Gemeinderäte und Kreistage im Norden: SPD in schwerer See
Bei den Kommunalwahlen in Schleswig-Holstein verlieren die Großen, die SPD bekommt eine Klatsche in Flensburg und Jamaika nutzt nur den Grünen.
Lokalwahlen, darauf weisen vor allem die Verlierer hin, hängen von örtlichen Begebenheiten ab. So etwa in der Kleinstadt Tornesch, wo die SPD von 52,6 Prozent 2013 auf 26,6 Prozent abstürzte, und im benachbarten Glücksstadt, wo sie ihr Ergebnis auf 16 Prozent halbierte, weil ein früherer Bürgermeister als Einzelbewerber über 20 Prozent abräumte – die dramatischsten Verluste im Land. Doch bereinigt von solchen Sondersituationen bleibt eine Tendenz, die sich von Flensburg bis Quickborn, von Kiel bis Heide bestätigt: Die SPD gewinnt zurzeit keinen Blumentopf, 6,5 Prozent weniger Stimmen erhielten die GenossInnen im Vergleich zur Wahl 2013.
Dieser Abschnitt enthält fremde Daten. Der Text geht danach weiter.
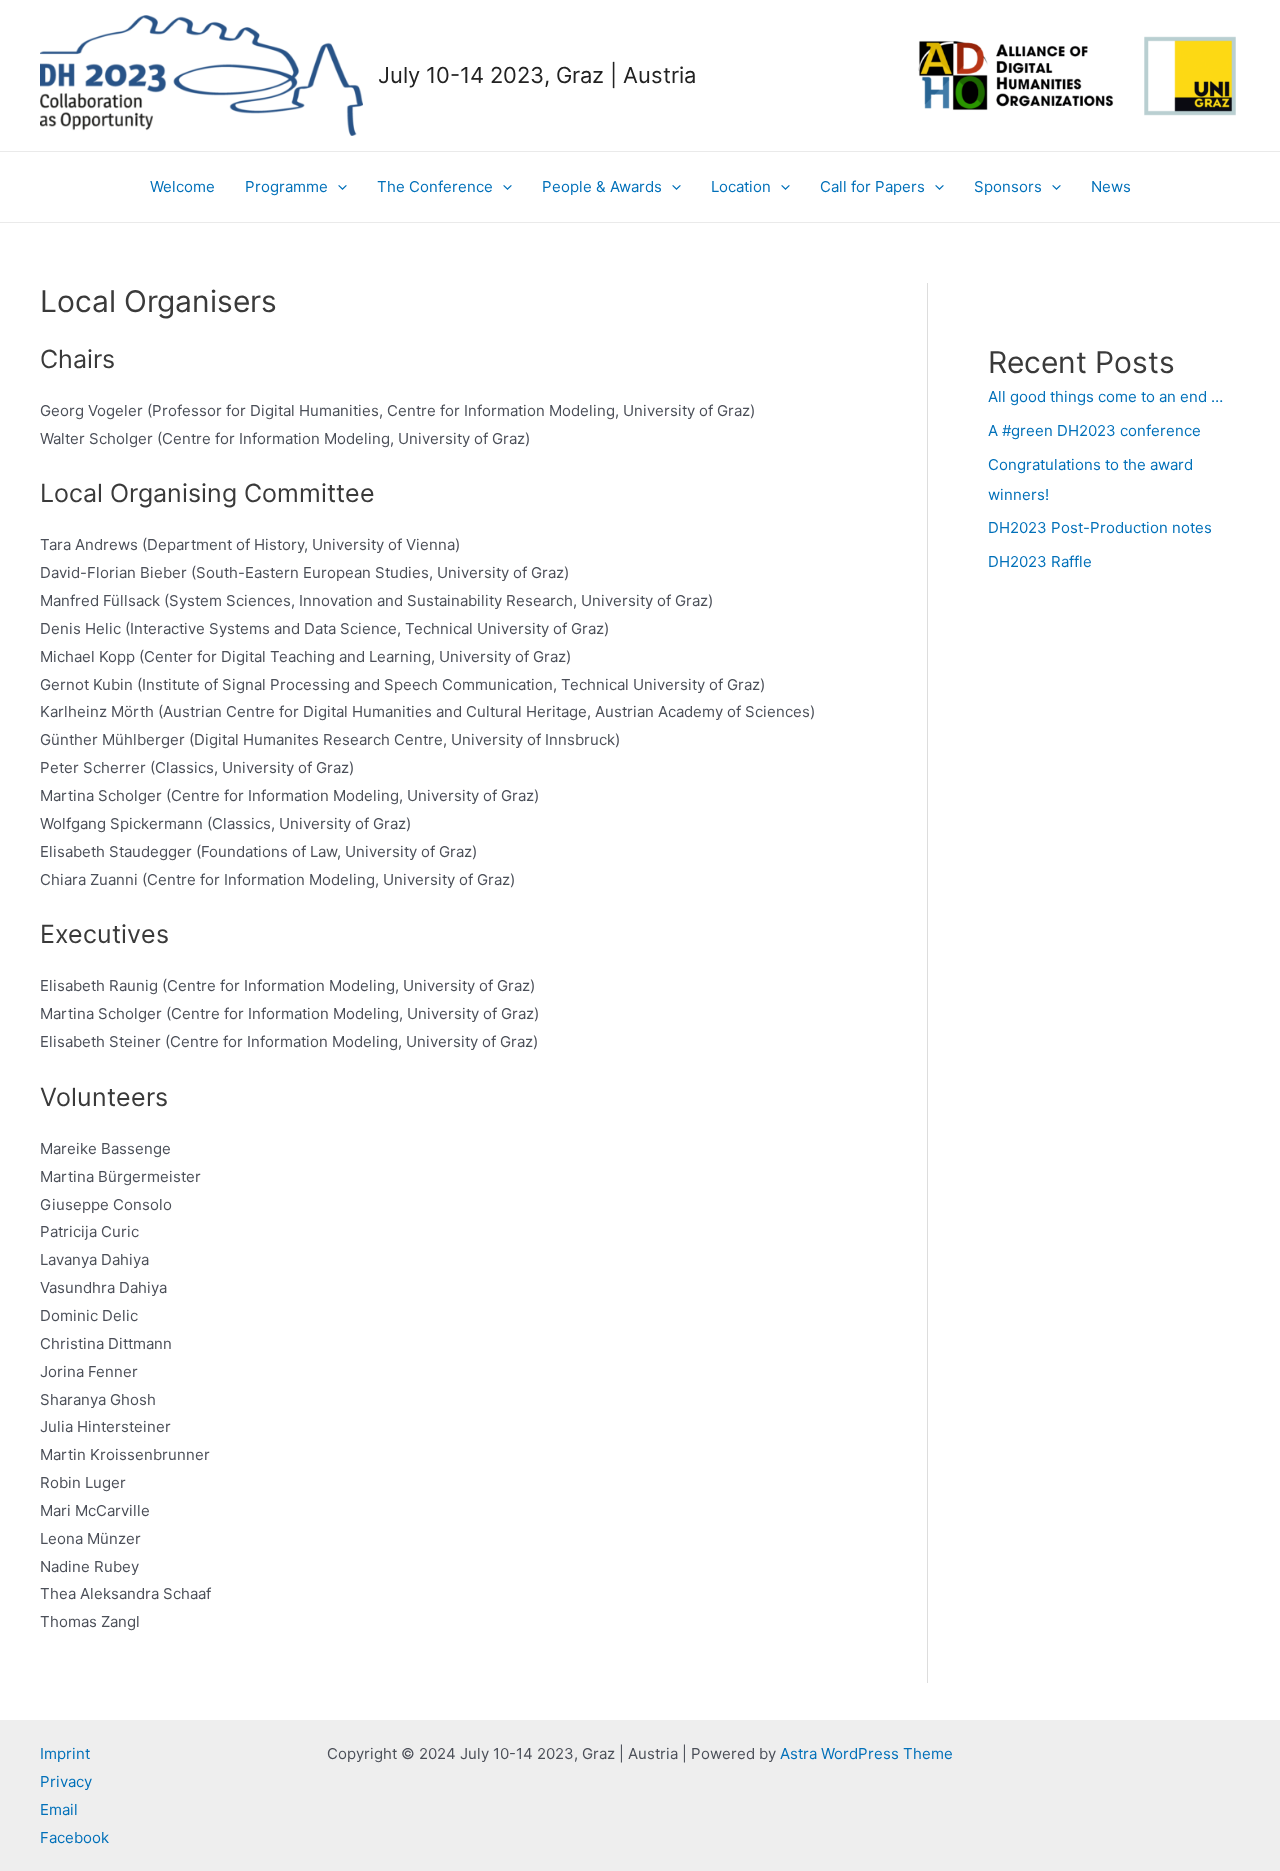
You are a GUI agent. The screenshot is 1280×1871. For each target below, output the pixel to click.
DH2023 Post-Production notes (1100, 527)
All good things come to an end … (1105, 396)
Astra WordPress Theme (866, 1753)
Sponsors (1008, 186)
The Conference (435, 186)
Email (59, 1809)
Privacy (66, 1781)
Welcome (182, 186)
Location (741, 186)
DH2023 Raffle (1040, 561)
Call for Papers (872, 186)
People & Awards (602, 186)
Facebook (74, 1837)
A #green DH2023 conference (1094, 430)
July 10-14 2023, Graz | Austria (537, 75)
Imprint (65, 1753)
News (1111, 186)
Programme (286, 186)
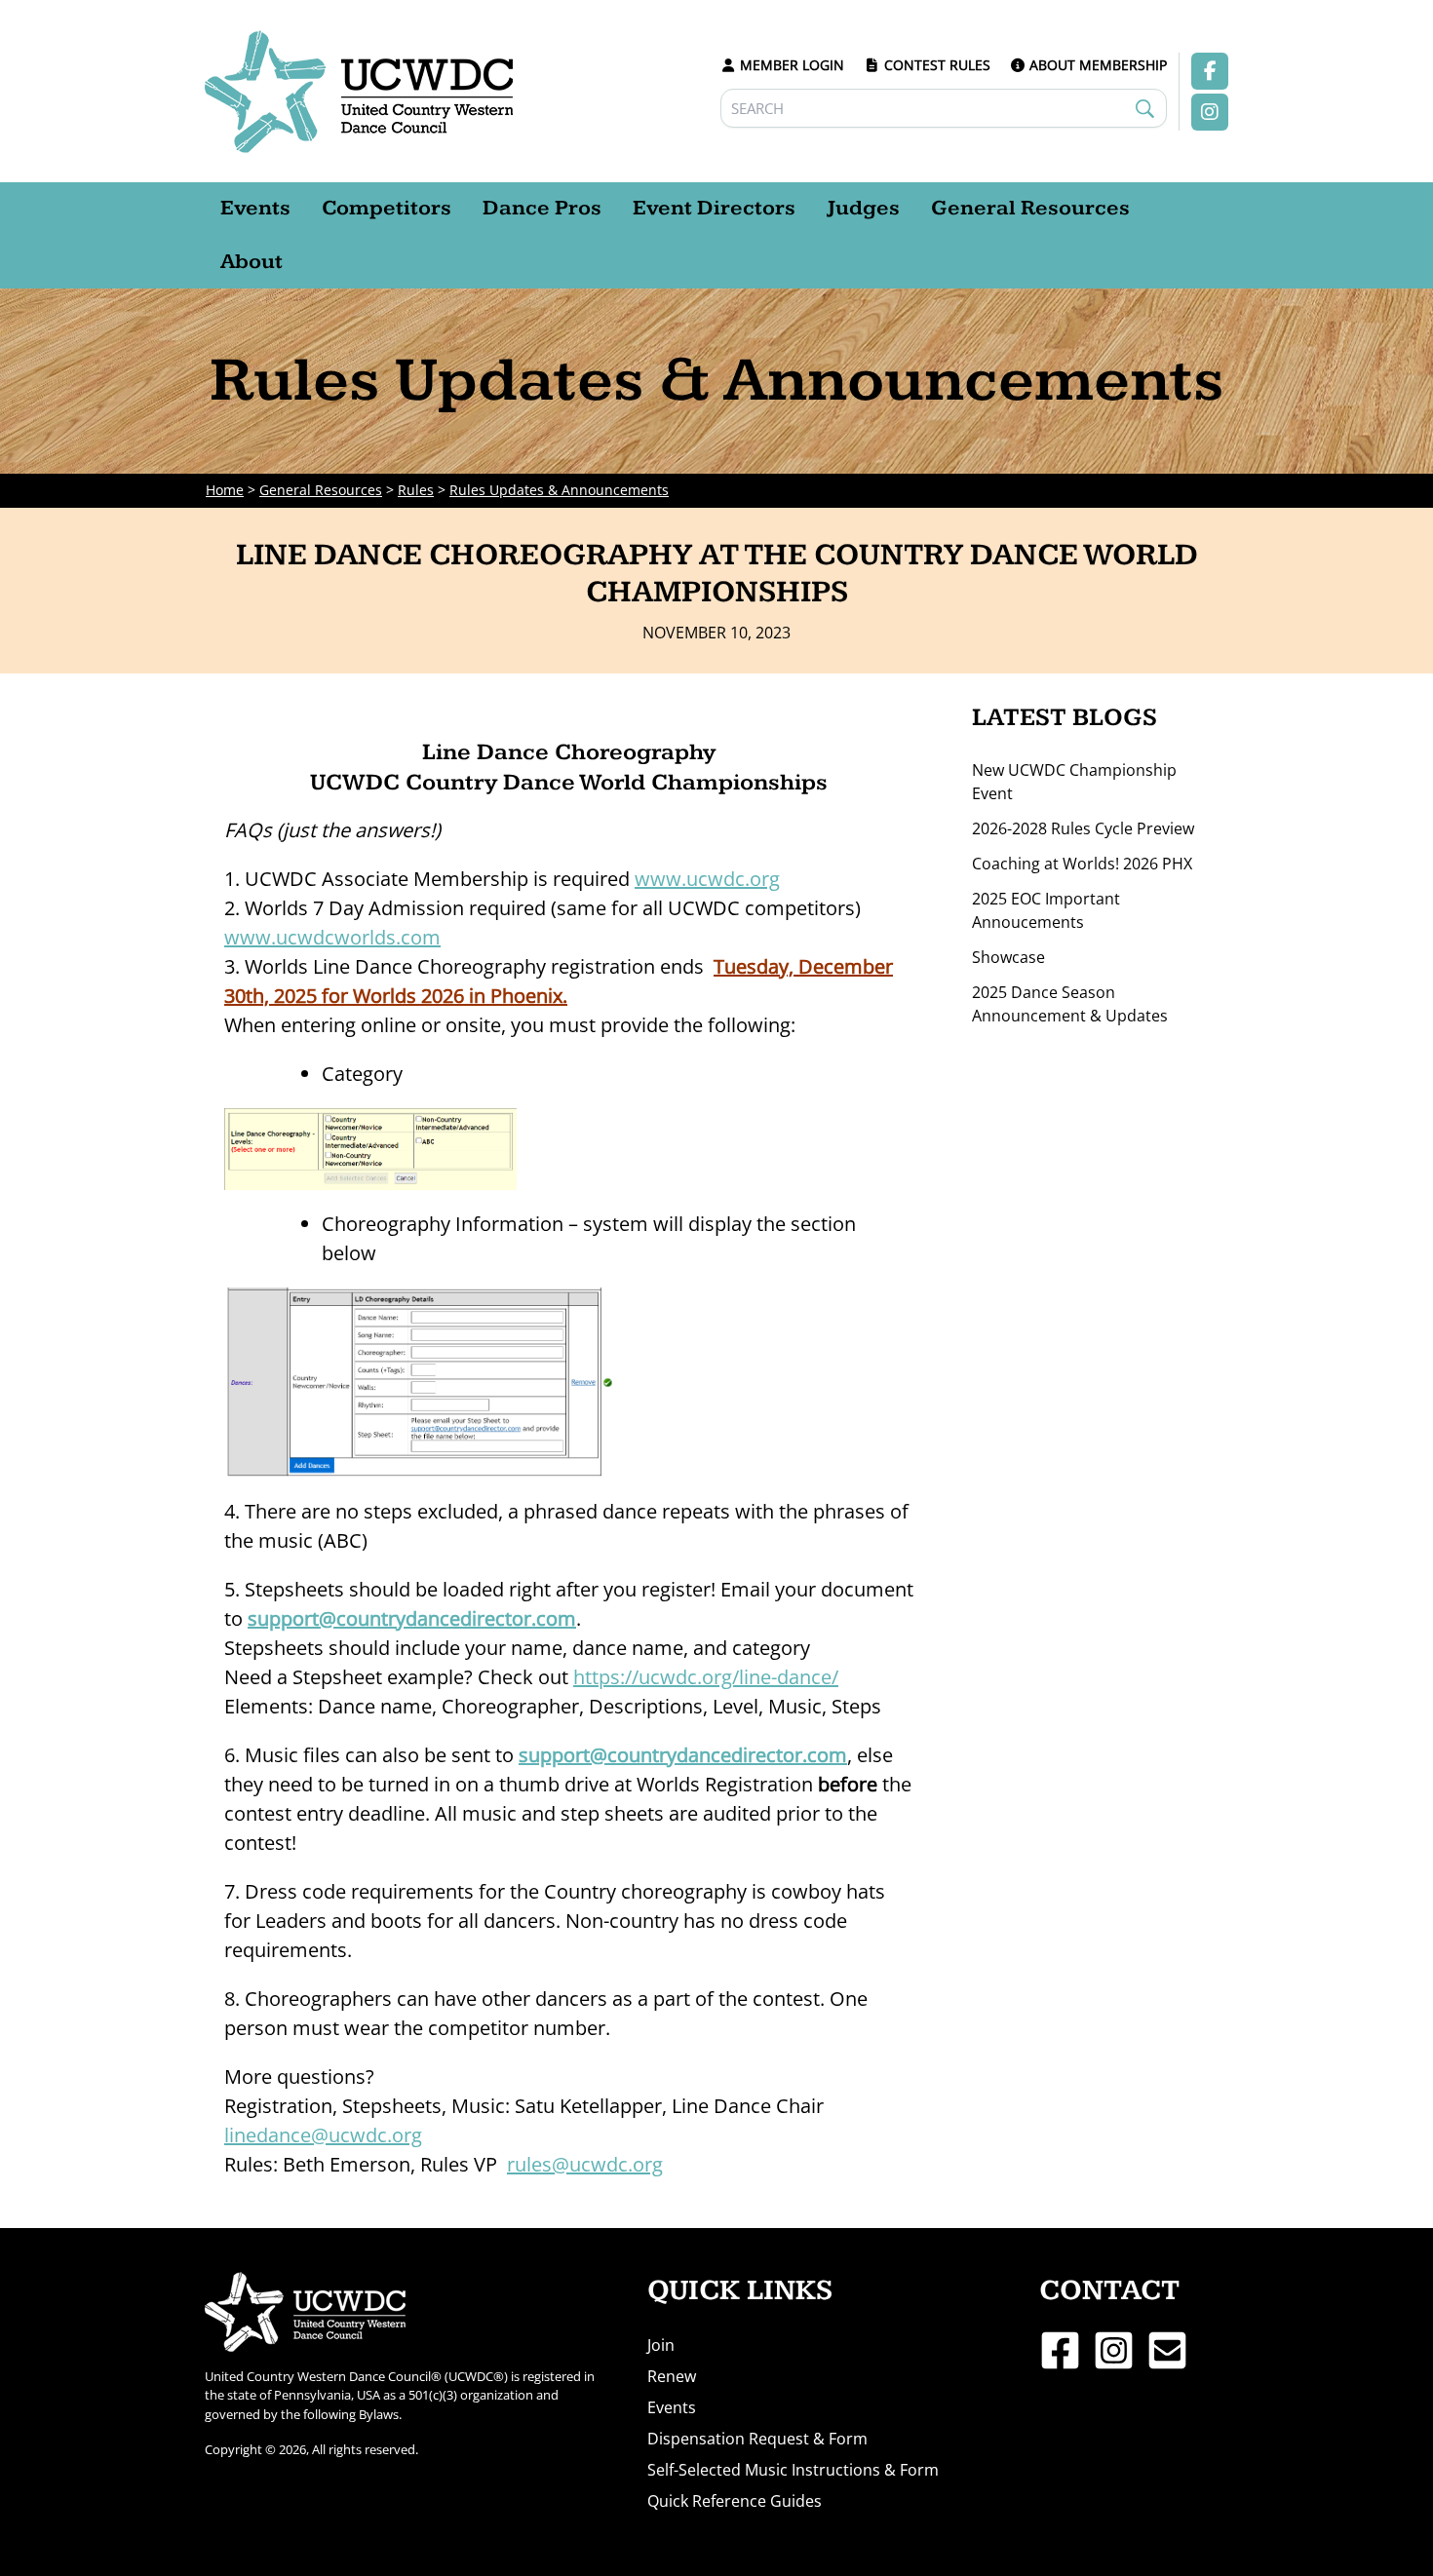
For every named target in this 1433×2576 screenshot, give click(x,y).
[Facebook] (1060, 2350)
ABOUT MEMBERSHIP (1098, 65)
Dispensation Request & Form (757, 2438)
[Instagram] (1114, 2350)
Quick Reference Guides (734, 2501)
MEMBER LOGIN (792, 65)
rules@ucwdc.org (585, 2164)
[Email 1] (1167, 2350)
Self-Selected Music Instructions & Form (793, 2469)
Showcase (1008, 957)
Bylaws (379, 2414)
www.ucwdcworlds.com (332, 937)
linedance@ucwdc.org (323, 2135)
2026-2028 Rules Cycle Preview (1083, 828)
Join (661, 2345)
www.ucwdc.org (707, 878)
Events (671, 2407)
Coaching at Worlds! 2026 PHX (1082, 863)
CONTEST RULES (937, 65)
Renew (671, 2376)
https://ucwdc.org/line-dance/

Grüne Abspaltung in Lübecks Bürgerschaft
In Flensburg, wo die Nahles-Gegenkandidatin und potenzielle Stegner-Konkurrentin Simone Lange regiert, rutschte die SPD hinter CDU und Grüne sogar auf Platz drei ab. Einzig in ihren traditionellen Hochburgen Kiel und Lübeck konnte die Partei ihre Großstadt-Stärke bestätigen. In der Landeshauptstadt rutschte die SPD erstmals in ihrer Geschichte unter die 30-Prozent-Marke, blieb mit 29,9 Prozent (minus 5,8%) aber stärkste Kraft vor der CDU mit 23,5 Prozent (minus 6,2%) und den Grünen mit 20,5 Prozent (plus 2,9%). Die Linke erzielte hier mit 7,2 Prozent ihr bestes Ergebnis.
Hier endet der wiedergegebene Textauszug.